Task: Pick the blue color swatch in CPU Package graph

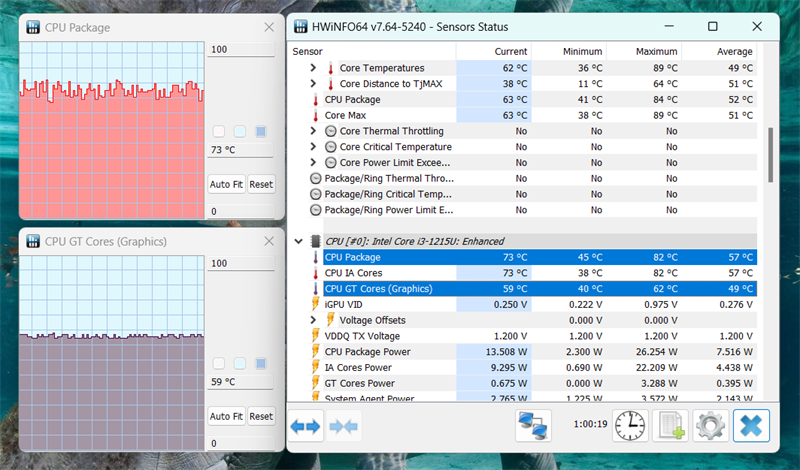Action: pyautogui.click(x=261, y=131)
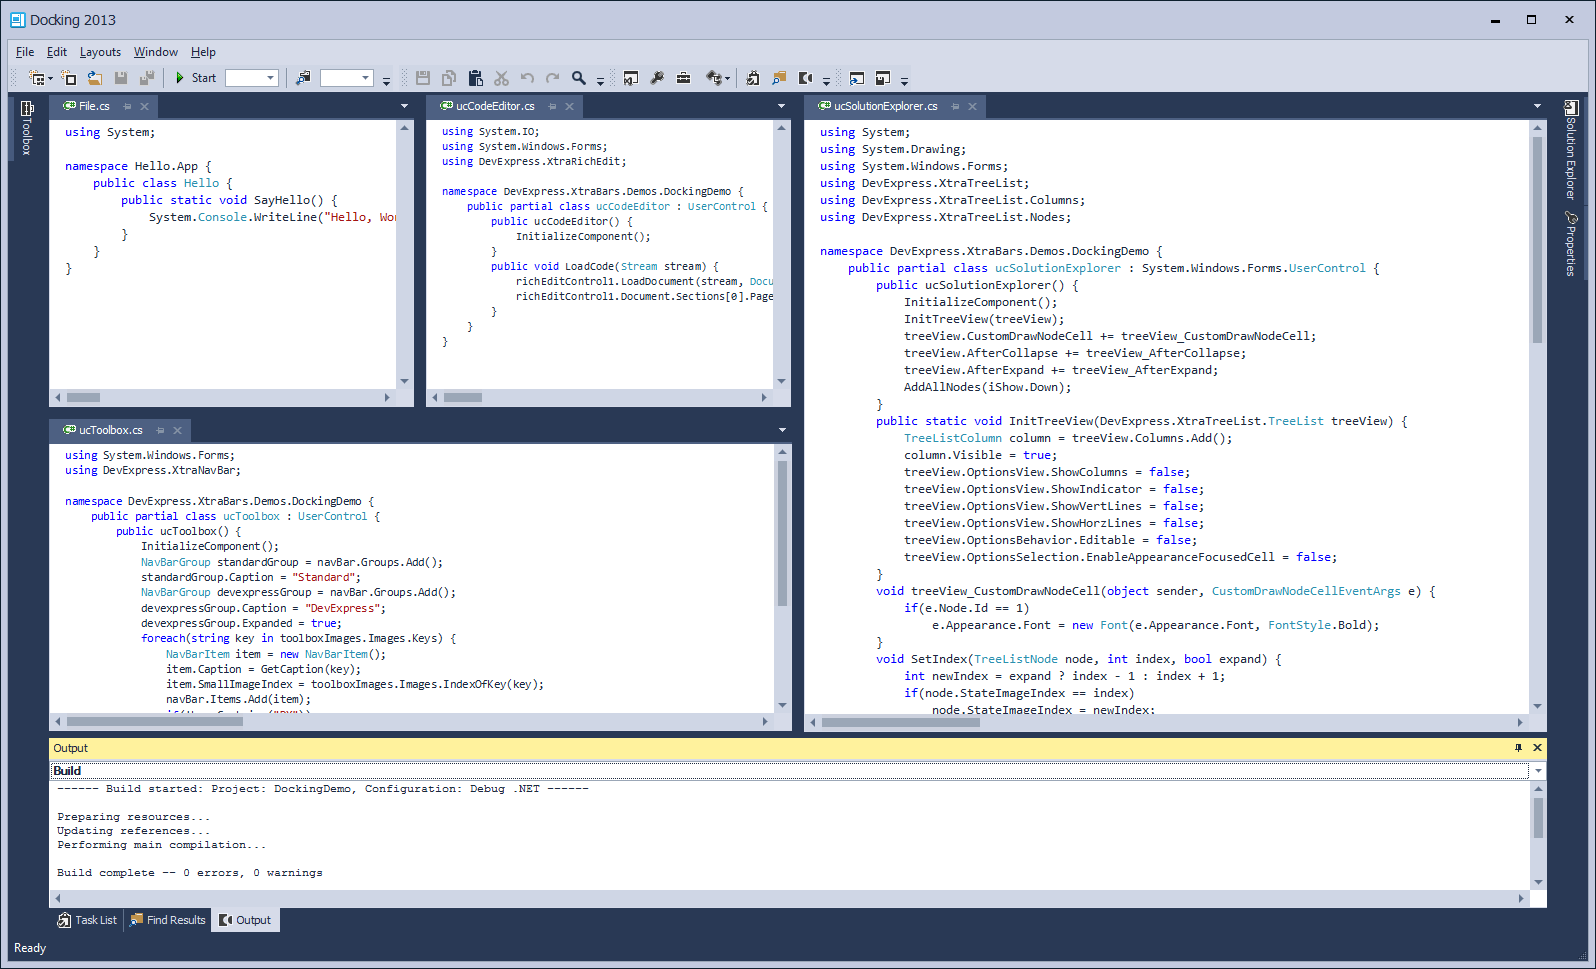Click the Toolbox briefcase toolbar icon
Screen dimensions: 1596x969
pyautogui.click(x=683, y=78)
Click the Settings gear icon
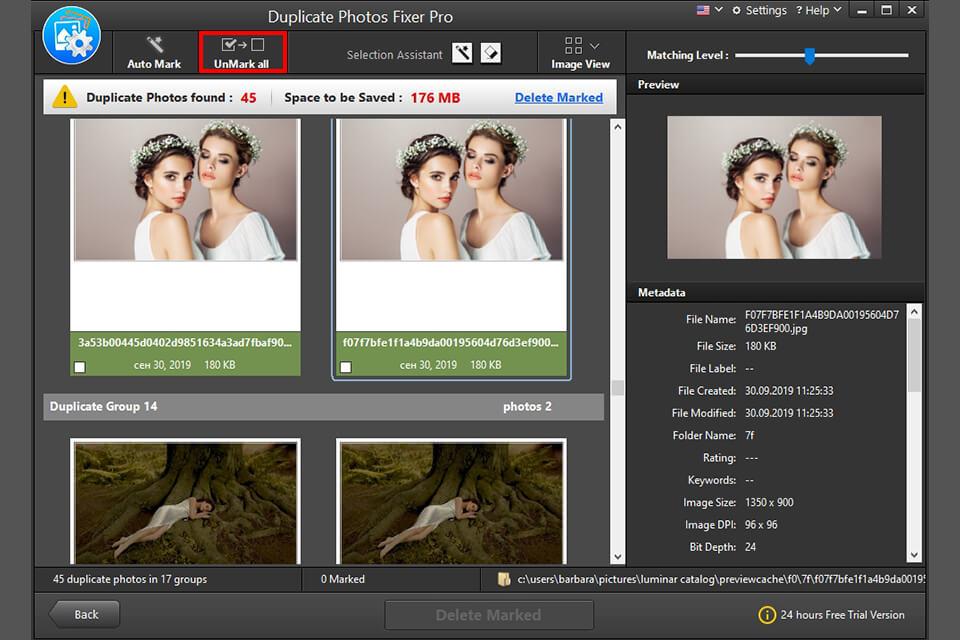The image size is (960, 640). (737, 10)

....

THE TASK: Word for word, reproduce all the data, but not the pictures.

RESULT FOR THIS TASK:
Task: Pick the blue color swatch in CPU Package graph

Action: pyautogui.click(x=261, y=131)
Click the Toolbox briefcase toolbar icon
Screen dimensions: 1596x969
pyautogui.click(x=683, y=78)
Click the Settings gear icon
The image size is (960, 640). (737, 10)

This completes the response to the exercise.